Actually, there is a way. I've done it. Not on purpose, but by accident.
I too an ePub that had embedded fonts for use on my 505. But in Firefox, the base font did display because it was one of the ones I have in my fonts directory.
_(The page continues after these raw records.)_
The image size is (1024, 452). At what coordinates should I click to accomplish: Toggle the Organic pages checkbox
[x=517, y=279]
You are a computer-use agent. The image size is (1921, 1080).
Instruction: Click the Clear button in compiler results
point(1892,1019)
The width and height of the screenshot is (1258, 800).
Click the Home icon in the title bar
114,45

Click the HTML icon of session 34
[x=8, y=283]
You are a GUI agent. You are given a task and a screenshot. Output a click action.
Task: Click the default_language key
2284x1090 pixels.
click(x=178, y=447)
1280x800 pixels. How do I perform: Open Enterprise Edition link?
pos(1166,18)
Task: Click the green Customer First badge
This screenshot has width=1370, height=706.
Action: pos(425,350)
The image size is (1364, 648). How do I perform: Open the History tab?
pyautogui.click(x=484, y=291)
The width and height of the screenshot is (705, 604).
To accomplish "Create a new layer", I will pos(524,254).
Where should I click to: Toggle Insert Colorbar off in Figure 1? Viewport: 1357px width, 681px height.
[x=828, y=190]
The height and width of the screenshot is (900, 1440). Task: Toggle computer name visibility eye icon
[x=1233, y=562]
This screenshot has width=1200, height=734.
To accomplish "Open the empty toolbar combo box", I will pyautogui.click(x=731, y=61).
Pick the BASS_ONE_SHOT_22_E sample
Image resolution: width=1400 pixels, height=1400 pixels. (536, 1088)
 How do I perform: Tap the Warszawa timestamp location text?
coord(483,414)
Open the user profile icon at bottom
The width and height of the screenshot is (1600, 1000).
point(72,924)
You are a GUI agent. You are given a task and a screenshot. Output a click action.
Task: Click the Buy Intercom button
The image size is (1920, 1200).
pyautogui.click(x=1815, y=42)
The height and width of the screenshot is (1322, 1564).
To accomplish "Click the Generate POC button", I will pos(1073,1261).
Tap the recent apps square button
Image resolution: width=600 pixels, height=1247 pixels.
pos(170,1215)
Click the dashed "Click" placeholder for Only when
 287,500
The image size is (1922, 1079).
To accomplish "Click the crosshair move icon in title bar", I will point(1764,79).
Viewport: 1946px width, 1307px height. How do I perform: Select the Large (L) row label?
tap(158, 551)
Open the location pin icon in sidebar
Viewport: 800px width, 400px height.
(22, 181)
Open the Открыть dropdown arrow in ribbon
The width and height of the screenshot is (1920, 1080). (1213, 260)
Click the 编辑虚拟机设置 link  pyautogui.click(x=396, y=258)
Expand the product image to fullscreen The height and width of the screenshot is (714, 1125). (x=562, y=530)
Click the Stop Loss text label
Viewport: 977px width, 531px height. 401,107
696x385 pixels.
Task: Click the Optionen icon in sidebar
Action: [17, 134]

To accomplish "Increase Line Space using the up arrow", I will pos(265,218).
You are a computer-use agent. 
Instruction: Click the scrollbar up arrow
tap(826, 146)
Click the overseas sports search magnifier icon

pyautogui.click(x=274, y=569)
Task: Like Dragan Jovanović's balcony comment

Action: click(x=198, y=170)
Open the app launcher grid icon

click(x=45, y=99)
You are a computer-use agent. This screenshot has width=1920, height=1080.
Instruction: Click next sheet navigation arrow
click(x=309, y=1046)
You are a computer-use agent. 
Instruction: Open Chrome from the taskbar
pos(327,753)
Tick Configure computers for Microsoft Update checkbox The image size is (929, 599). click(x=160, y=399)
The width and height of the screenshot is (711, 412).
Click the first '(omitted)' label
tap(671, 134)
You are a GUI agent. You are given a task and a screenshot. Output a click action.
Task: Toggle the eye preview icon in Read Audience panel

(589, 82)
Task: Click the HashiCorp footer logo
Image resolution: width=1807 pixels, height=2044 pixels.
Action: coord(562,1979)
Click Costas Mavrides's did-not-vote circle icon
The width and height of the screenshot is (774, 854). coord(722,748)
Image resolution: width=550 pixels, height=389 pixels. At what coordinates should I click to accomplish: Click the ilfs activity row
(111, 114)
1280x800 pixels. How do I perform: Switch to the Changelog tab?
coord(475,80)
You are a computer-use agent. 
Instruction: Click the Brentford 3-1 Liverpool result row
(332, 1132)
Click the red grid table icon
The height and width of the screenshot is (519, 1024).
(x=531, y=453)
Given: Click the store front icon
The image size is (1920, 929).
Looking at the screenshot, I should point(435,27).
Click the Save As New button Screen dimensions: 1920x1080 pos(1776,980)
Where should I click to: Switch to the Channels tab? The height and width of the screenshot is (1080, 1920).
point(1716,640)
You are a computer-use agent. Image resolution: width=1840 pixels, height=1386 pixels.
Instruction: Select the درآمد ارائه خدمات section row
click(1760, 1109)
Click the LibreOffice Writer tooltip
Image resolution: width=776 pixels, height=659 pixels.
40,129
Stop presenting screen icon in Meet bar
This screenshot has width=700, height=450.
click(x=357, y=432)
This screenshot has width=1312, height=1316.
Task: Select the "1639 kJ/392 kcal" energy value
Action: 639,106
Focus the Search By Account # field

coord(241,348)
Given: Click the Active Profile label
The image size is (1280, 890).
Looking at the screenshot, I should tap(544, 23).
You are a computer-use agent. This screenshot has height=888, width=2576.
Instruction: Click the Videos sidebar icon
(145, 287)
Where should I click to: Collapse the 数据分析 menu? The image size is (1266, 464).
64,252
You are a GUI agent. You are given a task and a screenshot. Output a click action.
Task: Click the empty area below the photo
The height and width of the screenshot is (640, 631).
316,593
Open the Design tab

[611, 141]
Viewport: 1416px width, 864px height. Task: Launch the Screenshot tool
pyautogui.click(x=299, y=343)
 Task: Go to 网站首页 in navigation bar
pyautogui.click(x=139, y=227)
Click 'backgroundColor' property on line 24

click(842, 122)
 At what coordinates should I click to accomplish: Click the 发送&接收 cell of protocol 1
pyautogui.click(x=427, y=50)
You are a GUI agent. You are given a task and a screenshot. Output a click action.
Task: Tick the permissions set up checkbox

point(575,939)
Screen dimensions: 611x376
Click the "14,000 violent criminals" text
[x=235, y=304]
So, when I converted that ePub to MS Reader, the base font was the same one I had specified.
Code:
@font-face {
font-family: "Fontin";
font-weight: normal;
font-style: normal;
src: url(res:///Data/fonts/Fontin-Regular.ttf);
}
@font-face {
font-family: "Fontin";
font-weight: bold;
font-style: normal;
src: url(res:///Data/fonts/Fontin-Bold.ttf);
}
@font-face {
font-family: "Fontin";
font-weight: normal;
font-style: italic;
src: url(res:///Data/fonts/Fontin-Italic.ttf);
}
@font-face {
font-family: "Fontin_Sans";
font-weight: normal;
font-style: normal;
src: url(res:///Data/fonts/Fontin_Sans_R_45b.otf);
}
@font-face {
font-family: "Fontin_Sans";
font-weight: bold;
font-style: normal;
src: url(res:///Data/fonts/Fontin_Sans_B_45b.otf);
}
@font-face {
font-family: "Fontin_Sans";
font-weight: normal;
font-style: italic;
src: url(res:///Data/fonts/Fontin_Sans_I_45b.otf);
}
@font-face {
font-family: "Fontin_Sans" ;
font-weight: bold ;
font-style: italic ;
src: url(res:///Data/fonts/Fontin_Sans_BI_45b.otf) ;
}
body {
font-family: "Fontin", serif;
widows: 0;
orphans: 0
}
That is the CSS used in the ePub and Fontin is installed in Windows.